For the African and Caribbean communities a key issue is the overrepresentation of young African and Caribbean men in mental health services. Misconceptions and stereotypes have led to a perception that this group is more likely to pose a risk of violent behaviour and, as a result, they are more likely to be treated as inpatients and sectioned when compared to other groups. It is well documented that this has led to a fear of talking about mental health issues more openly and a fear of using mental health services. Research by the Race Equality Foundation (2011) also highlighted fears that discrimination against Black & Minority Ethnic (BME) communities and migrant service users will increase in the austerity climate and whilst commissioning arrangements change.

Our Services

· Provide information, advice, advocacy

· Represent diversity communities in Health Care services, policies and strategies

· Organise training in health and social care in collaboration with local colleges

· Provide human resources ( including interpreters) who are suitable to the diversity communities especially to break language and cultural barriers

· Provides domiciliary care and support

· Provide services such specialised support for people with mental health needs, including people who suffer from short-term memory problems, Dementia and Alzheimer’s Disease.

· Provide visits to elderly people and help them with outings and home services

· Participate in local authority and NHS consultations , research events and programmes to voice the needs of diversity communities.

· Increase access to services and rights for disadvantaged people and the most vulnerable of our society

· Help and support unemployed people to look for work, including training and job preparation

· Provide legal advice in a range of issues from on Immigration and Asylum , welfare benefits, housing, health, education, community care, and training, employment, etc.

· Provide advice and guidance, information and practical help so that our service users can access opportunities they are entitled to

· Organise training and other community learning opportunities that provide new skills, increase confidence and motivation

· Support our service users to overcome barriers to learning, employment and training

· Provide support for young people with their education, training, confidence building, employment and social needs.

Objectives of our Diversity Living Programme:

· To promote the inclusion and participation of diversity communities* in integrated care.

· To inform policy, locally and nationally, and assisting in the formulation of effective policies, strategies and good practices in integrated care in order to contribute to improved health outcomes for the people from the diversity communities (e.g.

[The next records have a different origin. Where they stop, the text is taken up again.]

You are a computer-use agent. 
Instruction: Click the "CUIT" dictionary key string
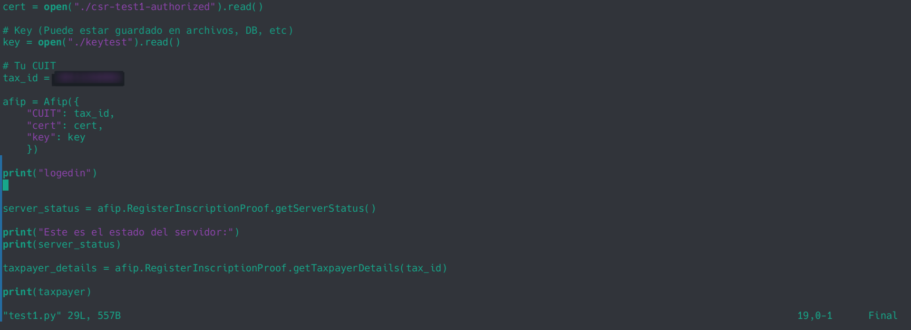pos(44,114)
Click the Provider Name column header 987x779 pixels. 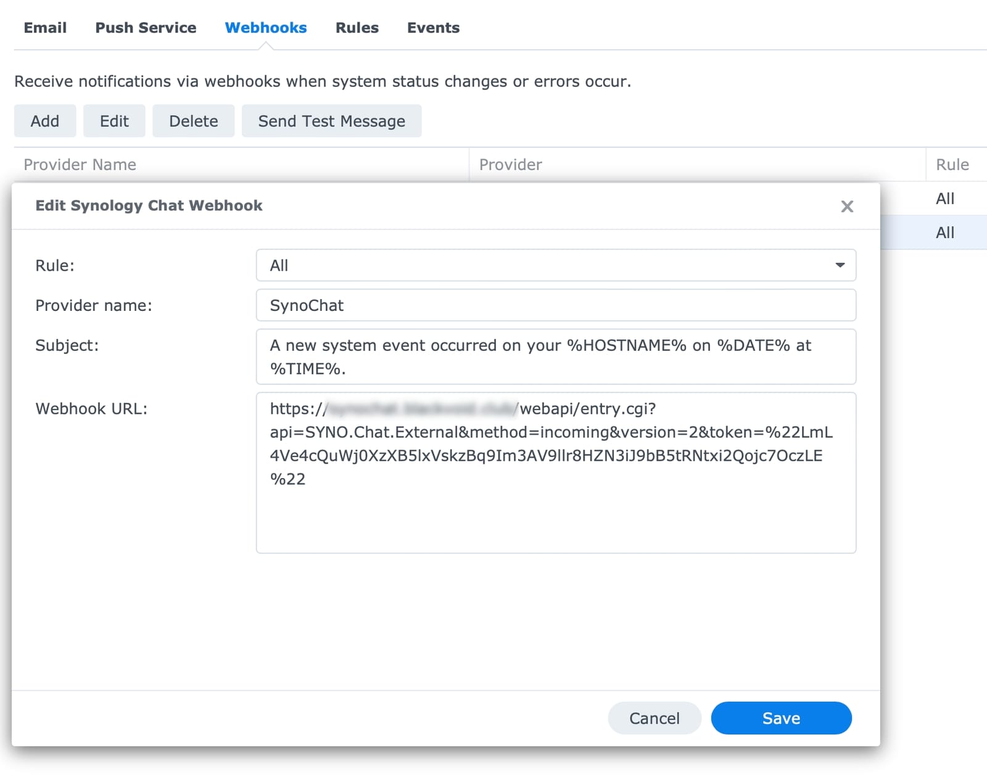[80, 164]
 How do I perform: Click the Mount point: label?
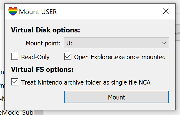tap(43, 43)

Black and minority ethnic communities) and to ensure health services are able to meet their specific needs.

· To improve the quality of life for diversity people with disability, mental health problems and their families and carers through integrated care by providing inclusive advocacy and information.

· To provide service that enable diversity groups and individuals with disability /elderly and their carers to make the right choice for themselves and have an influence on decisions made about their future.

· To promote the rights of diversity people with disability, their families and carers and make sure their rights are safe and protected.

· To promoting access to information regarding healthcare issues and to raise awareness of the needs of diversity disabled children, young people, older people and their families.

· To promote the rights of older and disabled diversity people, helping them overcome and enable them to participate in decisions about their future

· To provide support and information to those suffering the isolation and loneliness that can be associated with disability and old age

· To fight against mental health stigma in refugee, black and minority ethnic communities and ensure no one should experience discrimination on the grounds of their mental health or disability.

*Diversity communities are older people, disabled people, Black, Asian, refugees, migrants, asylum seekers and other ethnic minorities.